Beberapa tahun terakhir tourism Iran mengalami kemajuan pesat. Jumlah turis yang datang semakin bejibun. Turis asing yang paling banyak datang ke tanah Persia didominasi oleh turis Eropa, seperti Italia, Jerman dan Perancis. Saya pikir traveler Indonesia juga sudah lumayan banyak yang datang ke Iran. Buktinya pas mau antri di loket VOA di IKIA saya ketemu sekumpulan mba-mba cantik dari Semarang, saya juga liat ada pasangan Indonesia yang keliatan bingung dengan riweuhnya konter VOA di jam 1:00 dinihari. Surprise lagi ketika sarapan di hotel saya kenalan dengan dua traveler Indonesia lainya, yang ternyata kita satu pesawat!

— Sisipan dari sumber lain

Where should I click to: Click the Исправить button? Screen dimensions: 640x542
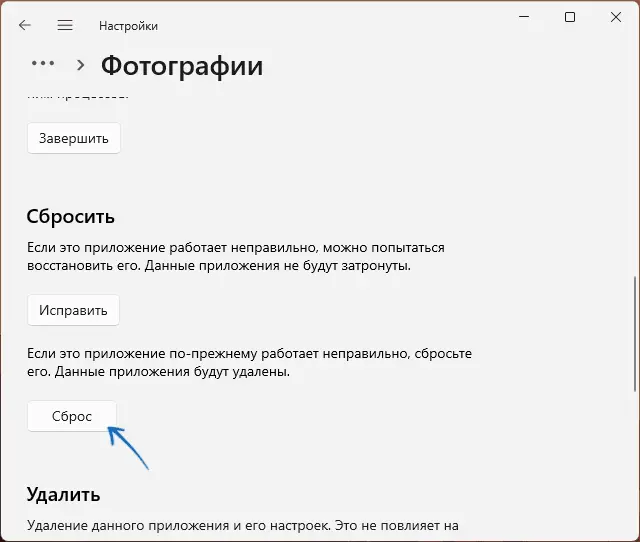point(73,310)
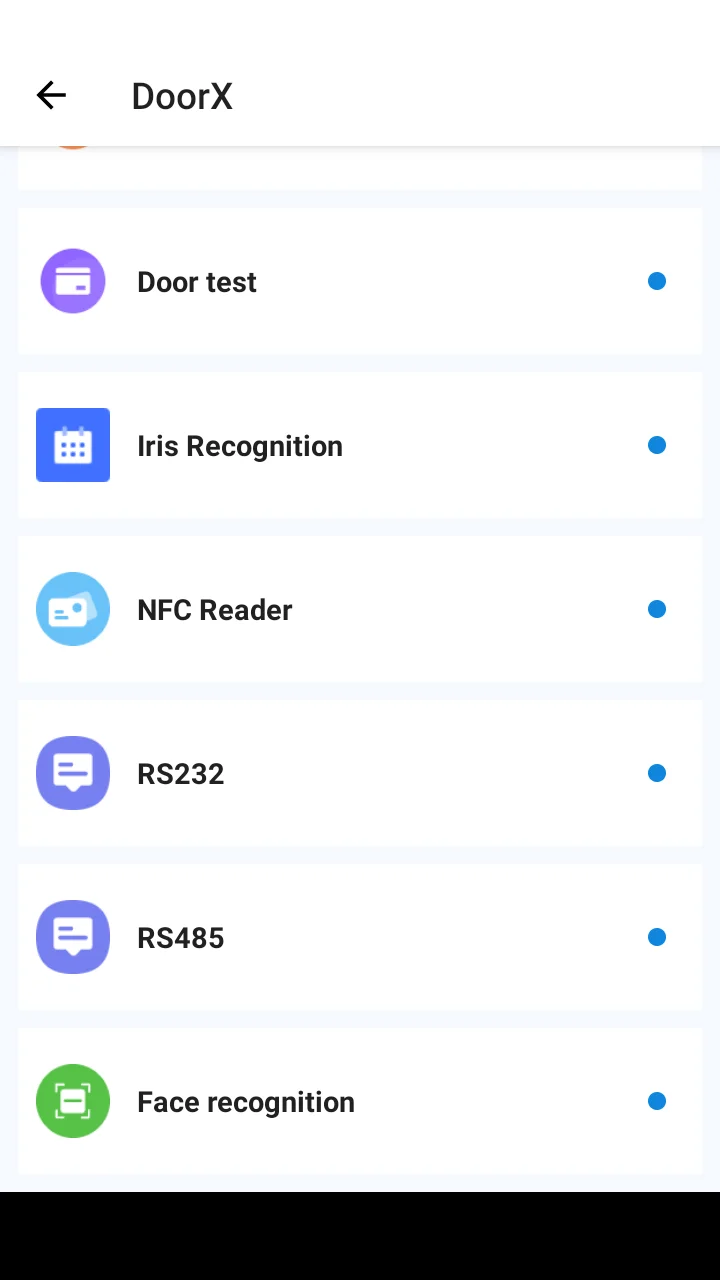
Task: Tap the light blue NFC Reader icon
Action: point(73,609)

Mereka lalu menjadi teman jalan keliling kota Tehran di hari pertama. Trus pas di Persepolis saya juga melihat satu grup turis Indonesia, mungkin mereka dari company tour karena memakai kaos warna samaan, bahkan salah satu peserta pria sengaja memakai blangkon Jawa! Keesokan hari pas di Masjid Nasir Al-Molk di kota Shiraz saya ketemu rombongan ini lagi! Ada niat mau negor dan berkenalan sebenarnya, tapi akhirnya gak jadi, karena mereka sibuk foto-foto dan saya juga asik jepret-jepret tiap sudut masjid.

Untuk warga negara Indonesia yang ingin melancong ke Iran harus memiliki visa turis, bisa apply terlebih dahulu di Kedutaan Iran di Jakarta atau bisa apply VOA di bandara Iran. Berhubung saya tinggal di Bali saya gak sempat terbang ke Jakarta buat ngurus, terpaksa apply VOA saja. Biaya VOA lebih mahal daripada visa yang kita apply lewat kedutaan. Persyaratan VOA cukup mudah; paspor yang masih berlaku minimal 6 bulan, tiket pulang pergi, data bookingan hotel dan membayar biaya VOA plus insurance. 

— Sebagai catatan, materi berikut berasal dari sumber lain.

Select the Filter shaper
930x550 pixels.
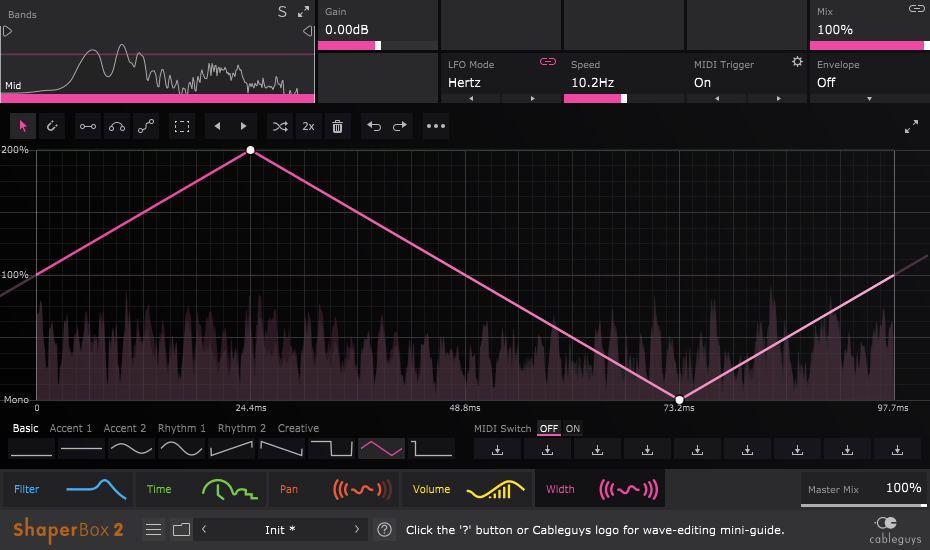68,489
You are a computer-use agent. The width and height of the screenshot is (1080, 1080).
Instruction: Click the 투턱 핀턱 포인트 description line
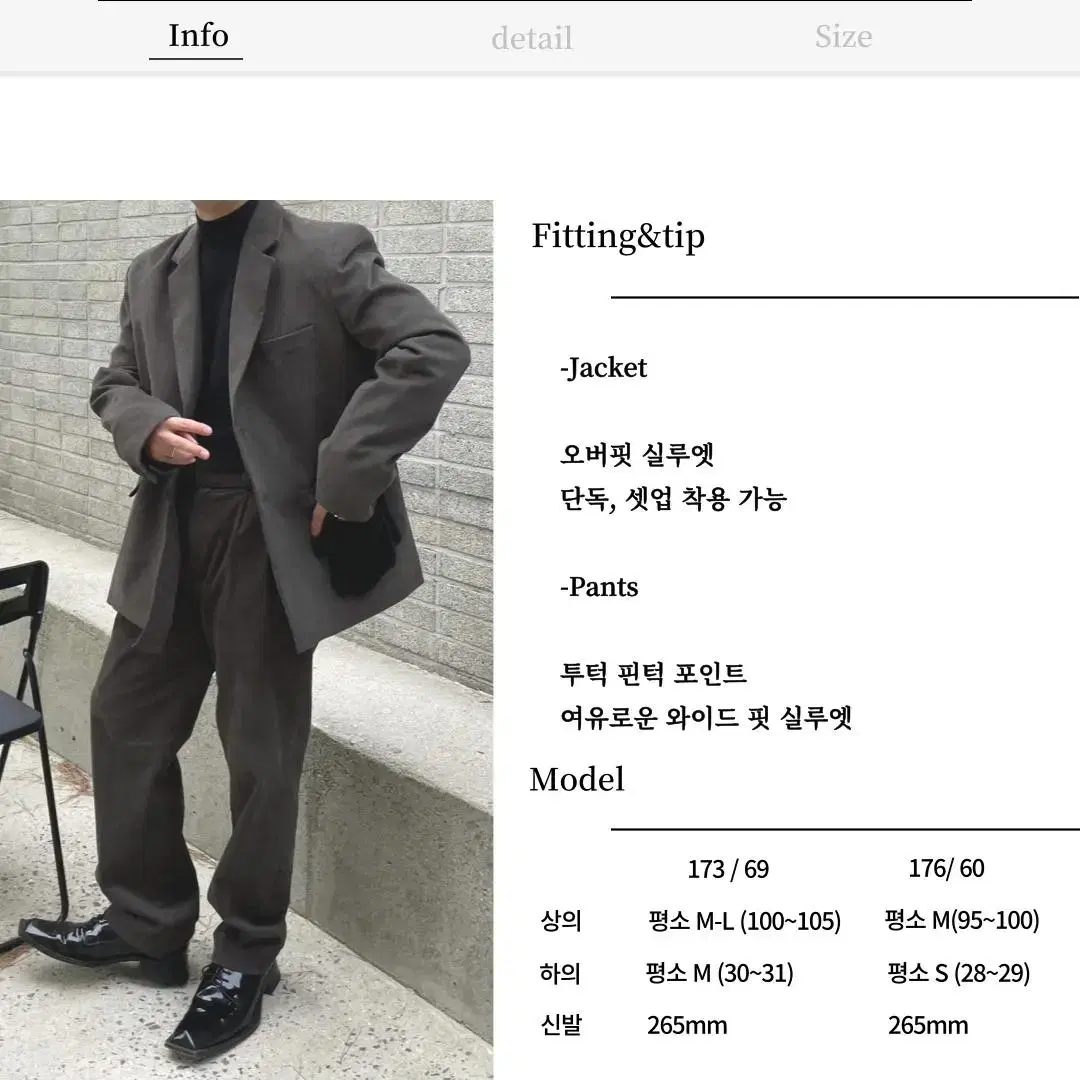click(654, 674)

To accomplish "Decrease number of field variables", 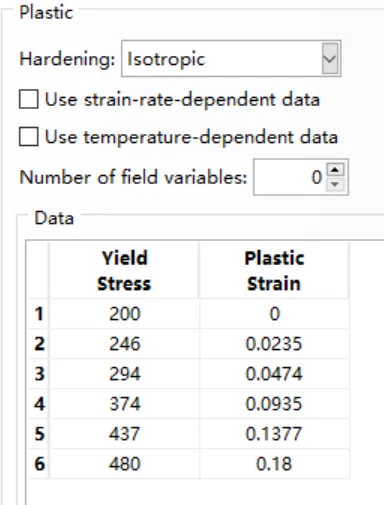I will point(335,184).
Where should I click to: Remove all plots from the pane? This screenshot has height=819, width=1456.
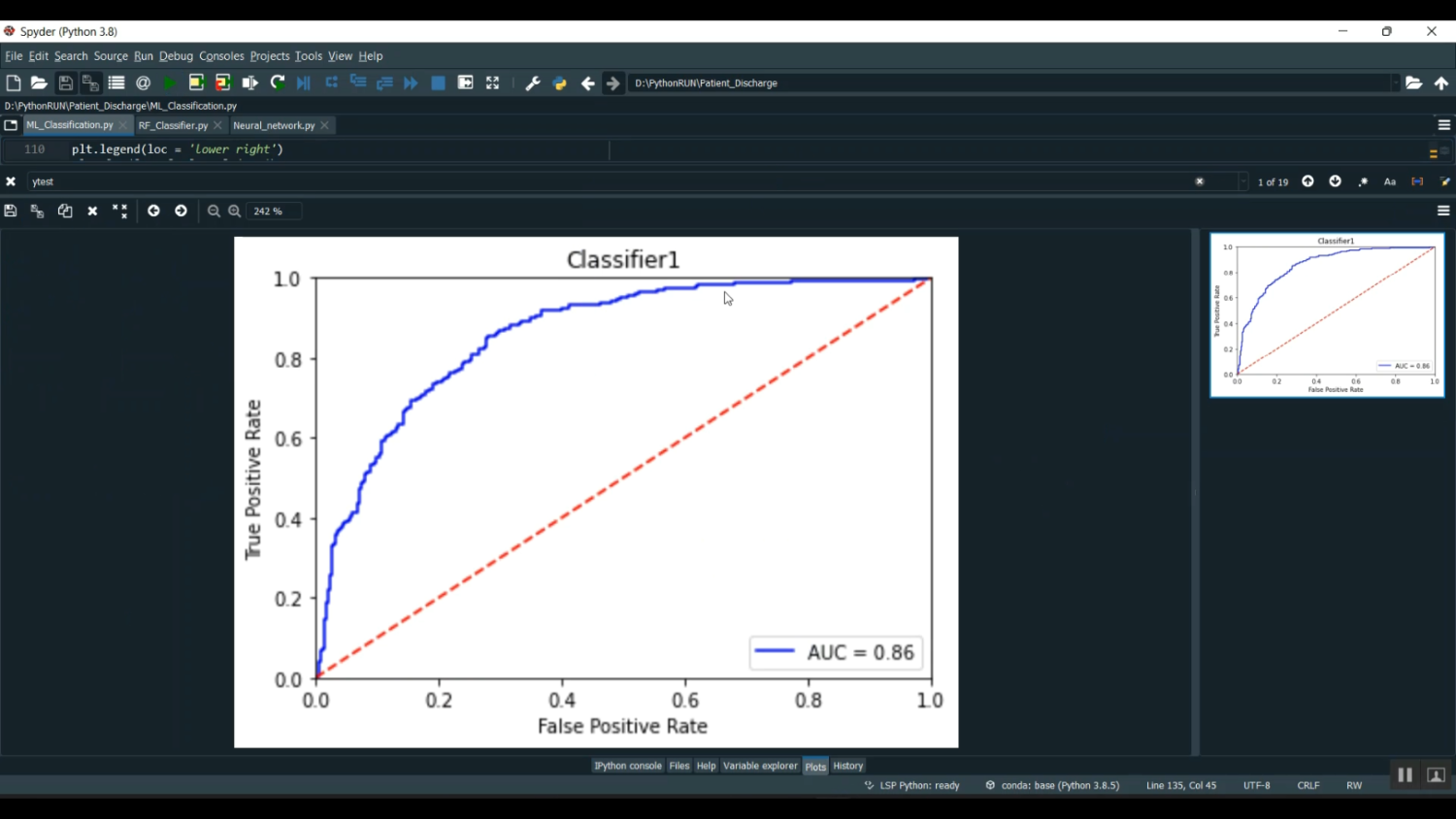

Di form aplikasi kita harus menuliskan nama dan alamat hotel serta nomor telpon hotel yang bisa dihubungi (hotel untuk malam pertama), kalau tidak ada bisa-bisa VOA akan dipersulit bahkan ditolak. Ngeri kan kalau disuruh balik lagi! Untuk biaya VOA beda negara beda tarifnya. Teman saya dikenakan 75 Euro karena berpaspor Eropa, WNI dikenakan 45 Euro, plus bayar premi insurance 14 Euro. Antri di loket VOA bandara Imam Khomeini Tehran sedikit riweuh karena tidak ada petunjuk jelas dan staff yang bertugas juga tidak bisa mengorganisir dengan baik. 

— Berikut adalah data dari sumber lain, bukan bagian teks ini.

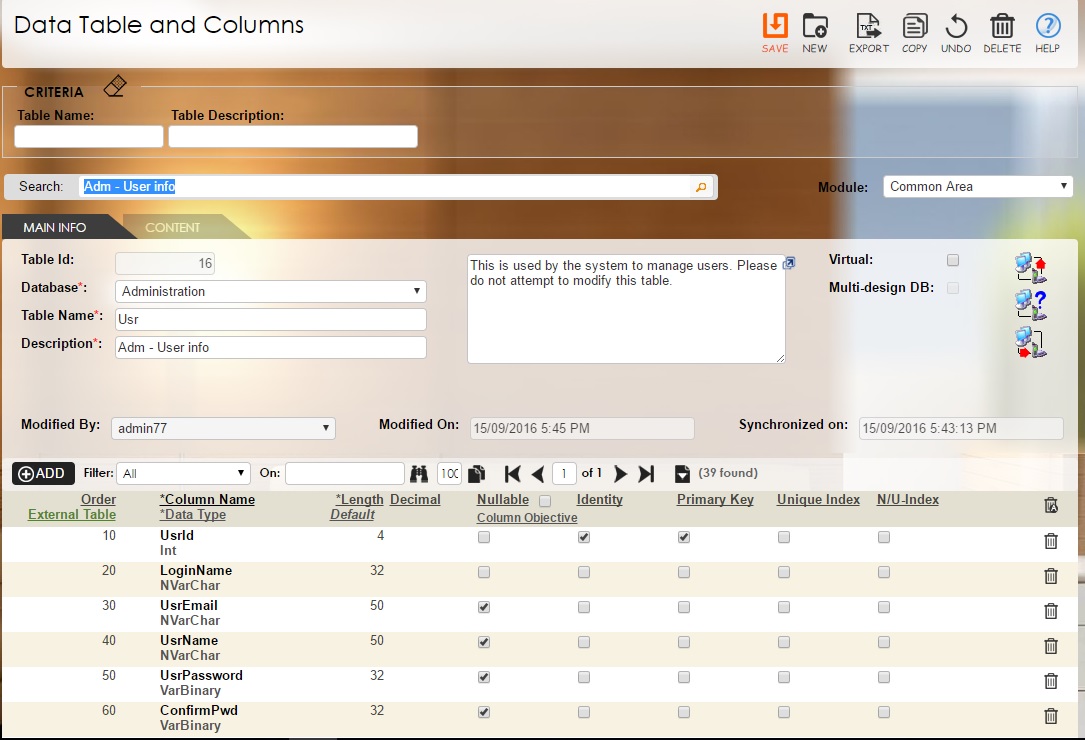Image resolution: width=1085 pixels, height=740 pixels.
Task: Switch to the CONTENT tab
Action: click(x=173, y=226)
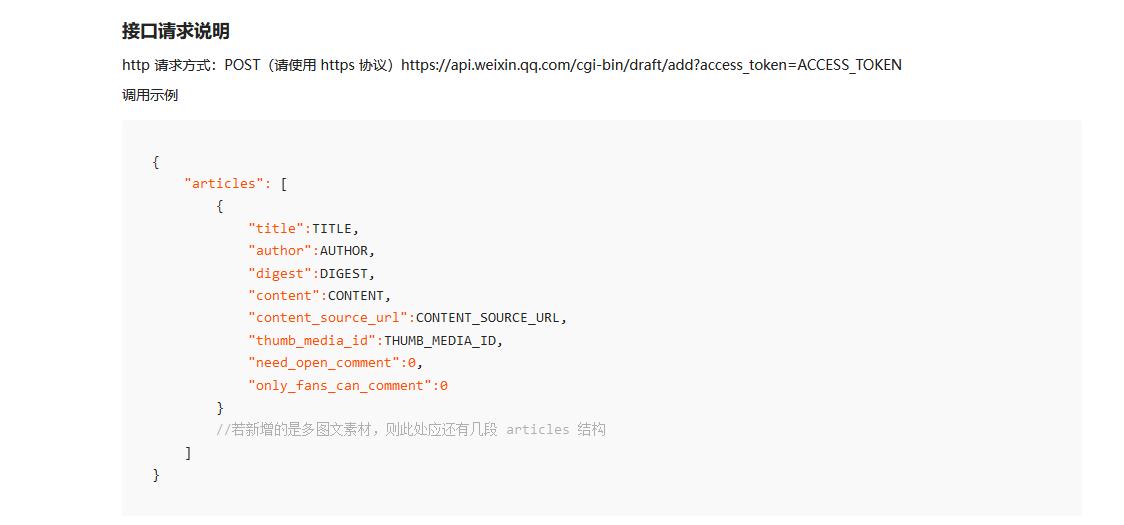Viewport: 1124px width, 525px height.
Task: Select the DIGEST placeholder value
Action: click(344, 273)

Apalagi kedatangan pesawat dari Eropa dan Asia rata-rata berbarengan pas tengah malam. Antrian masih padat lalu datang lagi rombongan lain. Kita yang udah kelelahan dan mengantuk setelah berjam-jam di pesawat, harus lagi ekstra sabar melalui semua prosesi di kounter VOA. Saya sarankan buat yang punya waktu dan kesempatan sebaiknya apply visa in advance di kedutaan Iran.

Biar gak mati gaya selama disana kita bisa membeli SIM card. Berbeda dengan Indonesia dimana begitu mudah mendapatkan kartu prabayar, di Iran kartu SIM hanya dijual di gerai resmi milik perusahaan operator. Waktu itu teman Iran saya mengantar saya ke gerai Irancell dan membeli kartu perdana, katanya sudah 4G dan free unlimited data dan nelpon. 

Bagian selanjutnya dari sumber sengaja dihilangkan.